Change of Selectivity in C-H Functionalization Promoted by Nonheme Iron(IV)-oxo Complexes by the Effect of the N-hydroxyphthalimide HAT Mediator.

Abstract

A kinetic analysis of the hydrogen atom transfer (HAT) reactions from a series of organic compounds to the iron(IV)-oxo complex [(N4Py)FeIV(O)]2+ and to the phthalimide N-oxyl radical (PINO) has been carried out. The results indicate that a higher activating effect of α-heteroatoms toward the HAT from C–H bonds is observed with the more electrophilic PINO radical. When the N-hydroxy precursor of PINO, N-hydroxyphthalimide (NHPI), is used as a HAT mediator in the oxidation promoted by [(N4Py)FeIV(O)]2+, significant differences in terms of selectivity have been found.

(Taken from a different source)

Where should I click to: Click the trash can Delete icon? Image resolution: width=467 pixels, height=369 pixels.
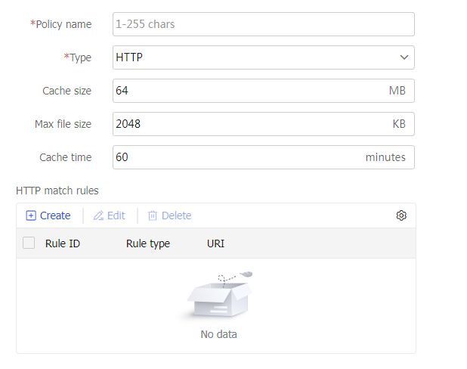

Product studies of the competitive oxidations of primary and secondary aliphatic alcohols (1-decanol, cyclopentanol, and cyclohexanol) with alkylaromatics (ethylbenzene and diphenylmethane) demonstrated that it is possible to modify the selectivity of the oxidations promoted by [(N4Py)FeIV(O)]2+ in the presence of NHPI. In fact, alkylaromatic substrates are more reactive in the absence of the mediator while alcohols are preferably oxidized in the presence of NHPI.